++++ Material provided ++++
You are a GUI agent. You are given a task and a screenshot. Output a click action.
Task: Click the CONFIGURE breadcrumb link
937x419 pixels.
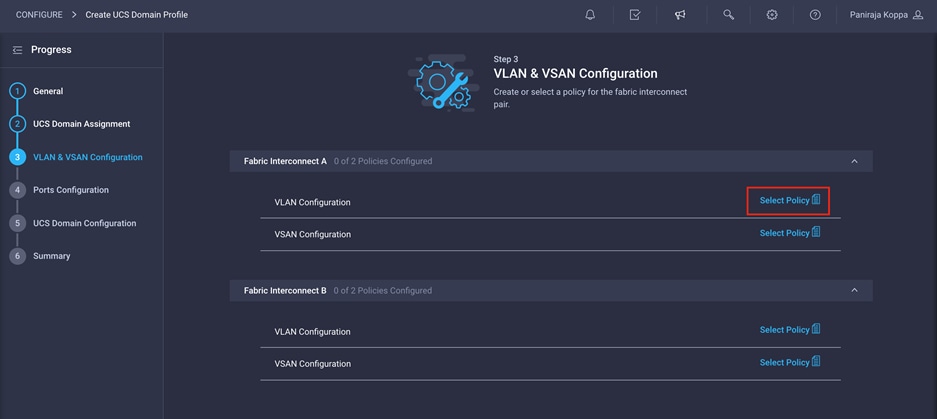coord(39,15)
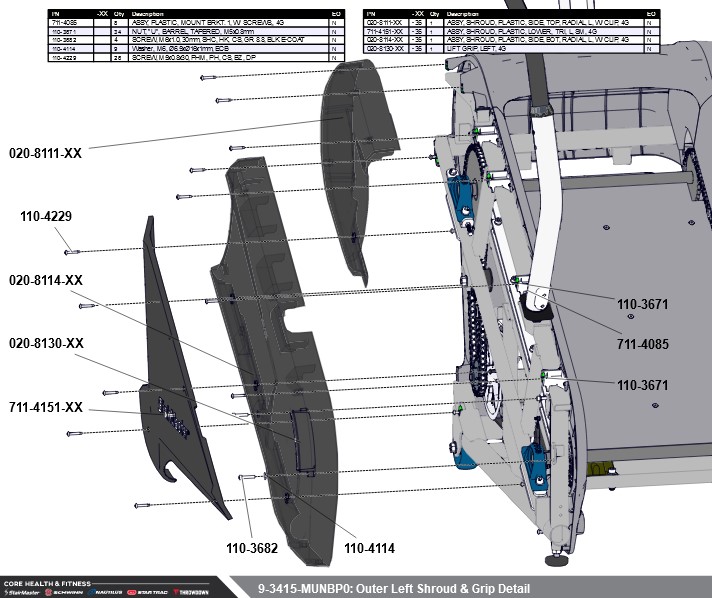The image size is (712, 598).
Task: Click the 020-8130-XX lift grip label
Action: point(46,343)
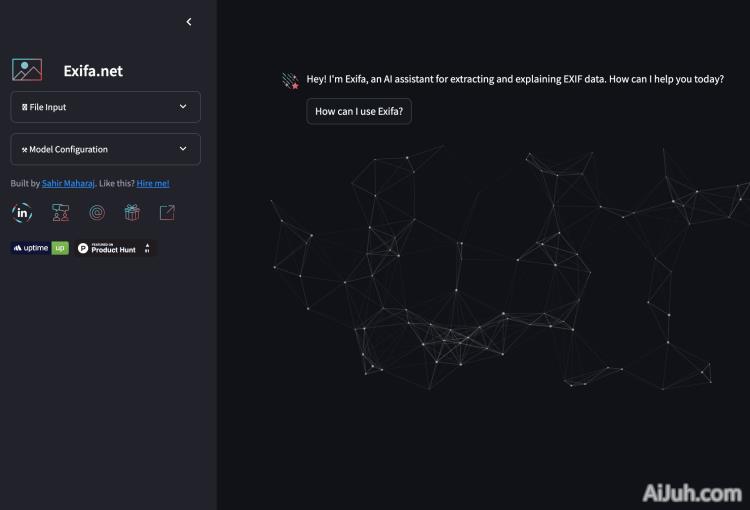Click the uptime status badge
The height and width of the screenshot is (510, 750).
click(x=40, y=248)
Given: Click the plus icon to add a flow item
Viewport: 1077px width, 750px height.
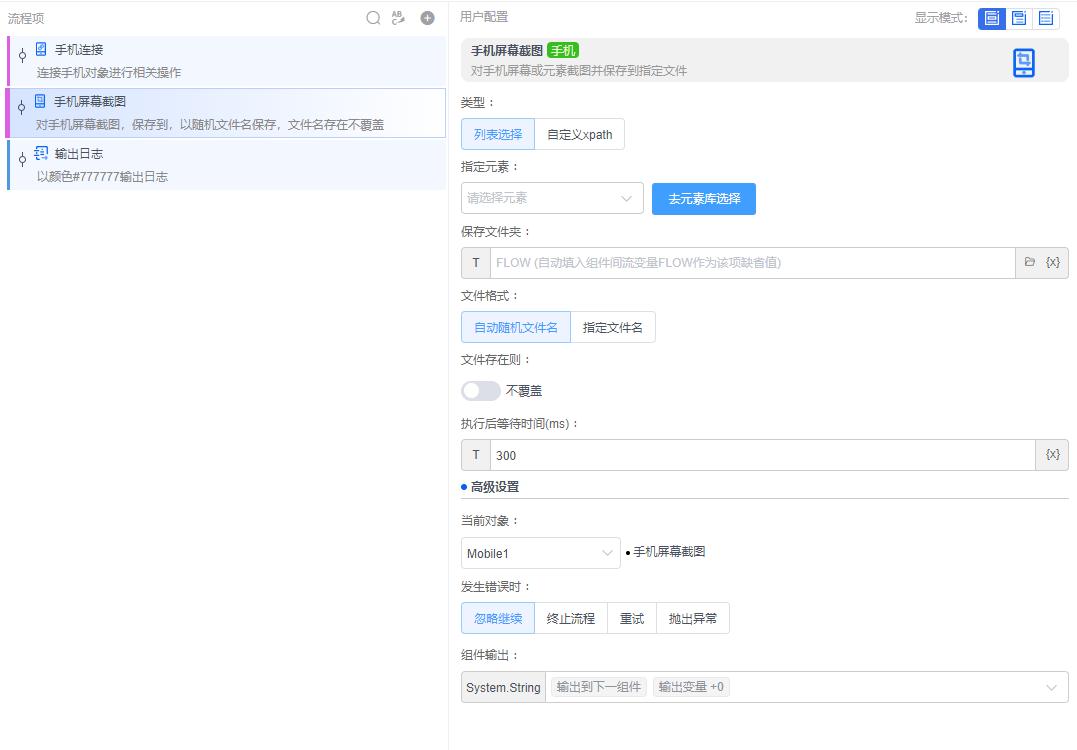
++++
■ Instruction
Return every line of the data above unchanged, leaving out the pictures.

■ Worked solution
You are a GUI agent. You are given a task and a screenshot. Output a click action.
Task: Click the CONFIGURE breadcrumb link
937x419 pixels.
coord(39,15)
The image size is (712, 598).
Task: Click the 020-8130-XX lift grip label
Action: point(46,343)
Click the uptime status badge
The height and width of the screenshot is (510, 750).
click(x=40, y=248)
Given: Click the plus icon to add a flow item
Viewport: 1077px width, 750px height.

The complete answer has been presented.